**Your goal**
List every line of the listing below that contains the string "blue", reproducing each such line in full.

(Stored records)
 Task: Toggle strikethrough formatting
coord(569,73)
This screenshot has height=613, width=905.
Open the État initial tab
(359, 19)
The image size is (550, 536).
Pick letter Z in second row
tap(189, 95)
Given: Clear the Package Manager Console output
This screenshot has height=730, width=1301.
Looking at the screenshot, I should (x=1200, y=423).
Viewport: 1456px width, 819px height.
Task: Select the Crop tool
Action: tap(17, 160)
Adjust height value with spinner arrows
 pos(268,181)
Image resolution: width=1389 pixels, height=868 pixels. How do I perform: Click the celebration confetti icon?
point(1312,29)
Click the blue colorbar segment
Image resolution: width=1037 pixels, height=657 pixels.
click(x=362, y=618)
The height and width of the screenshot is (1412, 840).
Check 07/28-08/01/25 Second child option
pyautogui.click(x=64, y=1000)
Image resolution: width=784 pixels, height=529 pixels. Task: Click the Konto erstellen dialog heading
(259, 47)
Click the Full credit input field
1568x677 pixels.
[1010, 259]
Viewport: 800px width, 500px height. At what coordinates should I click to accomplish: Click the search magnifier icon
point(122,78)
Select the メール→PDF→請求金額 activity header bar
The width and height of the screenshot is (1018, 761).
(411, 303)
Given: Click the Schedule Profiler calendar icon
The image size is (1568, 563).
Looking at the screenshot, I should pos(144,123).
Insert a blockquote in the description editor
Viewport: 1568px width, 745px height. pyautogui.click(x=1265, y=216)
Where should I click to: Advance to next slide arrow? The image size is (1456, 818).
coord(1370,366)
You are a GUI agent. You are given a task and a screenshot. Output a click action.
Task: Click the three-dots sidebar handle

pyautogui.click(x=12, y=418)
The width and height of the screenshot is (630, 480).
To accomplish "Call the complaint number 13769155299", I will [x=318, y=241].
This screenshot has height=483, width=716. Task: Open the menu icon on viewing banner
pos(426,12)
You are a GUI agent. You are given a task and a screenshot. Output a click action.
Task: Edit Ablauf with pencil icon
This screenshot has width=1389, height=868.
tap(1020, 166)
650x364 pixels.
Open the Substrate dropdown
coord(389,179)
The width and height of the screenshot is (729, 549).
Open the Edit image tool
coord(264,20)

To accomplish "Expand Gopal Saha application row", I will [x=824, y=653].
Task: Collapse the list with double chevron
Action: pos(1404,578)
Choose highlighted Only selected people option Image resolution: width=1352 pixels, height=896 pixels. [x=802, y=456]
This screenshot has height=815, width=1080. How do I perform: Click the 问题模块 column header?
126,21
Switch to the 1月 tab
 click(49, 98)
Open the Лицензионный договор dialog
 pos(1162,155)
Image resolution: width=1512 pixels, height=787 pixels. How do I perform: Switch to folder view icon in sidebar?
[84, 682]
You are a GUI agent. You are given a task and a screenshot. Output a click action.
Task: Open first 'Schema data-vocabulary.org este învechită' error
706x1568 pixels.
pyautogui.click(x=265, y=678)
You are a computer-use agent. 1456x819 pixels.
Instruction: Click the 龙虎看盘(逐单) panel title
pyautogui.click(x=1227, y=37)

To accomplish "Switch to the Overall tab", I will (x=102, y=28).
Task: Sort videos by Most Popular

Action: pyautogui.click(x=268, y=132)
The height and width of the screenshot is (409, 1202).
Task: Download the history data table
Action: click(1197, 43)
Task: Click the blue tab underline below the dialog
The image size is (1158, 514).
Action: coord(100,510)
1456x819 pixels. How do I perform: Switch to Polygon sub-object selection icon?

**Problem solution**
Click the blue colorbar segment
Task: Click the blue tab underline below the dialog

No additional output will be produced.